HOW TO COMPLETE THIS TASK
Recast the listing below as a Markdown table with two columns, Row and Line. Number each line in order, and leave out the blank lines.
(Beginning of PROVIDED RECORDS)
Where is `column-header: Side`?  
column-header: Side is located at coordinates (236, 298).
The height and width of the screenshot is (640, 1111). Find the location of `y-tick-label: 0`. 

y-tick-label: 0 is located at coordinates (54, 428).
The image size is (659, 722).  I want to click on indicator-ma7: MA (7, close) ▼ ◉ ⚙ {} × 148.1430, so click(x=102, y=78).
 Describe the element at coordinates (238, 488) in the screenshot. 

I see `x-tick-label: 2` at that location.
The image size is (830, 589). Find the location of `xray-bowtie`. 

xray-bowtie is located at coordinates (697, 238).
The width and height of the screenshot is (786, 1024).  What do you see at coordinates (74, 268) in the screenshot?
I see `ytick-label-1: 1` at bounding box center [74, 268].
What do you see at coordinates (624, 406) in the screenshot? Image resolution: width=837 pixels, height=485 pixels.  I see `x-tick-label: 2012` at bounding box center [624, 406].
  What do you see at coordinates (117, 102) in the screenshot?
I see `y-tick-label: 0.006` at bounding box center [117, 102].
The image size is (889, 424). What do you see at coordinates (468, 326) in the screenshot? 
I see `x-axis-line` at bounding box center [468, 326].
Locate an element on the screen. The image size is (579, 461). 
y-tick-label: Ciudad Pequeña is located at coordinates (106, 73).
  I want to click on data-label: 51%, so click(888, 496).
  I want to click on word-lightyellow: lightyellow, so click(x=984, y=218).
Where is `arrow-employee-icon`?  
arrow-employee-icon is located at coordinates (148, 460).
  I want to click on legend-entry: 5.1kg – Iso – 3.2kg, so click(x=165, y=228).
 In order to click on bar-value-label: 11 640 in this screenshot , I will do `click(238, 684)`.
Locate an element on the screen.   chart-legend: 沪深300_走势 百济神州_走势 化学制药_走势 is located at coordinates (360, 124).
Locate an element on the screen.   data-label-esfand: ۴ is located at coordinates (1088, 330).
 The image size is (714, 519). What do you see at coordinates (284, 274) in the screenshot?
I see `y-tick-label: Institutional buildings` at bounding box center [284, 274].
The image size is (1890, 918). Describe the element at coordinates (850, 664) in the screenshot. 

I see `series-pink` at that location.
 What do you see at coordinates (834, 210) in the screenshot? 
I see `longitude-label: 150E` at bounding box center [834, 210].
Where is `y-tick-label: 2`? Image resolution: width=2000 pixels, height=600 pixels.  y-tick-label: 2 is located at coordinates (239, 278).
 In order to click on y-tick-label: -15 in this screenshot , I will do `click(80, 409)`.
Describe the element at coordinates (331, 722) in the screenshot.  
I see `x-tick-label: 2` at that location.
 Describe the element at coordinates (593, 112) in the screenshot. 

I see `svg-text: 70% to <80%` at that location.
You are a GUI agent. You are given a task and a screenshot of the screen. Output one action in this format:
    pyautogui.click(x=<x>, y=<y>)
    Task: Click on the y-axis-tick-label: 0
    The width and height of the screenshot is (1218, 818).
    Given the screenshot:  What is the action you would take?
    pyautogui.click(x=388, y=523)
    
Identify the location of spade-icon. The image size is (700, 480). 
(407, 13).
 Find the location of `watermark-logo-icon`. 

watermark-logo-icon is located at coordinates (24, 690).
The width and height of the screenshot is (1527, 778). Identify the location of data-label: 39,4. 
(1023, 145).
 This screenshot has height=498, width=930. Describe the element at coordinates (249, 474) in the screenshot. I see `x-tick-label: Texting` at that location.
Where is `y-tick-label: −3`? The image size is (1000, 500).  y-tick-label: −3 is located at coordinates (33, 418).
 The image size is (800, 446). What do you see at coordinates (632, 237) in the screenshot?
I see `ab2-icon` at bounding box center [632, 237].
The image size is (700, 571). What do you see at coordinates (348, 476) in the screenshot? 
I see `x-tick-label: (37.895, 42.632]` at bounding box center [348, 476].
(End of PROVIDED RECORDS)
WRITTEN RESPONSE
| Row | Line |
|---|---|
| 1 | Where is `column-header: Side`?   |
| 2 | column-header: Side is located at coordinates (236, 298). |
| 3 | The height and width of the screenshot is (640, 1111). Find the location of `y-tick-label: 0`.  |
| 4 | y-tick-label: 0 is located at coordinates (54, 428). |
| 5 | The image size is (659, 722).  I want to click on indicator-ma7: MA (7, close) ▼ ◉ ⚙ {} × 148.1430, so click(x=102, y=78). |
| 6 |  Describe the element at coordinates (238, 488) in the screenshot.  |
| 7 | I see `x-tick-label: 2` at that location. |
| 8 | The image size is (830, 589). Find the location of `xray-bowtie`.  |
| 9 | xray-bowtie is located at coordinates (697, 238). |
| 10 | The width and height of the screenshot is (786, 1024).  What do you see at coordinates (74, 268) in the screenshot? |
| 11 | I see `ytick-label-1: 1` at bounding box center [74, 268]. |
| 12 | What do you see at coordinates (624, 406) in the screenshot? Image resolution: width=837 pixels, height=485 pixels.  I see `x-tick-label: 2012` at bounding box center [624, 406]. |
| 13 |   What do you see at coordinates (117, 102) in the screenshot? |
| 14 | I see `y-tick-label: 0.006` at bounding box center [117, 102]. |
| 15 | The image size is (889, 424). What do you see at coordinates (468, 326) in the screenshot?  |
| 16 | I see `x-axis-line` at bounding box center [468, 326]. |
| 17 | Locate an element on the screen. The image size is (579, 461).  |
| 18 | y-tick-label: Ciudad Pequeña is located at coordinates (106, 73). |
| 19 |   I want to click on data-label: 51%, so click(888, 496). |
| 20 |   I want to click on word-lightyellow: lightyellow, so click(x=984, y=218). |
| 21 | Where is `arrow-employee-icon`?   |
| 22 | arrow-employee-icon is located at coordinates (148, 460). |
| 23 |   I want to click on legend-entry: 5.1kg – Iso – 3.2kg, so click(x=165, y=228). |
| 24 |  In order to click on bar-value-label: 11 640 in this screenshot , I will do `click(238, 684)`. |
| 25 | Locate an element on the screen.   chart-legend: 沪深300_走势 百济神州_走势 化学制药_走势 is located at coordinates (360, 124). |
| 26 | Locate an element on the screen.   data-label-esfand: ۴ is located at coordinates (1088, 330). |
| 27 |  The image size is (714, 519). What do you see at coordinates (284, 274) in the screenshot? |
| 28 | I see `y-tick-label: Institutional buildings` at bounding box center [284, 274]. |
| 29 | The image size is (1890, 918). Describe the element at coordinates (850, 664) in the screenshot.  |
| 30 | I see `series-pink` at that location. |
| 31 |  What do you see at coordinates (834, 210) in the screenshot?  |
| 32 | I see `longitude-label: 150E` at bounding box center [834, 210]. |
| 33 | Where is `y-tick-label: 2`? Image resolution: width=2000 pixels, height=600 pixels.  y-tick-label: 2 is located at coordinates (239, 278). |
| 34 |  In order to click on y-tick-label: -15 in this screenshot , I will do `click(80, 409)`. |
| 35 | Describe the element at coordinates (331, 722) in the screenshot.   |
| 36 | I see `x-tick-label: 2` at that location. |
| 37 |  Describe the element at coordinates (593, 112) in the screenshot.  |
| 38 | I see `svg-text: 70% to <80%` at that location. |
| 39 | You are a GUI agent. You are given a task and a screenshot of the screen. Output one action in this format: |
| 40 |     pyautogui.click(x=<x>, y=<y>) |
| 41 |     Task: Click on the y-axis-tick-label: 0 |
| 42 |     The width and height of the screenshot is (1218, 818). |
| 43 |     Given the screenshot:  What is the action you would take? |
| 44 |     pyautogui.click(x=388, y=523) |
| 45 | Identify the location of spade-icon. The image size is (700, 480).  |
| 46 | (407, 13). |
| 47 |  Find the location of `watermark-logo-icon`.  |
| 48 | watermark-logo-icon is located at coordinates (24, 690). |
| 49 | The width and height of the screenshot is (1527, 778). Identify the location of data-label: 39,4.  |
| 50 | (1023, 145). |
| 51 |  This screenshot has height=498, width=930. Describe the element at coordinates (249, 474) in the screenshot. I see `x-tick-label: Texting` at that location. |
| 52 | Where is `y-tick-label: −3`? The image size is (1000, 500).  y-tick-label: −3 is located at coordinates (33, 418). |
| 53 |  The image size is (800, 446). What do you see at coordinates (632, 237) in the screenshot? |
| 54 | I see `ab2-icon` at bounding box center [632, 237]. |
| 55 | The image size is (700, 571). What do you see at coordinates (348, 476) in the screenshot?  |
| 56 | I see `x-tick-label: (37.895, 42.632]` at bounding box center [348, 476]. |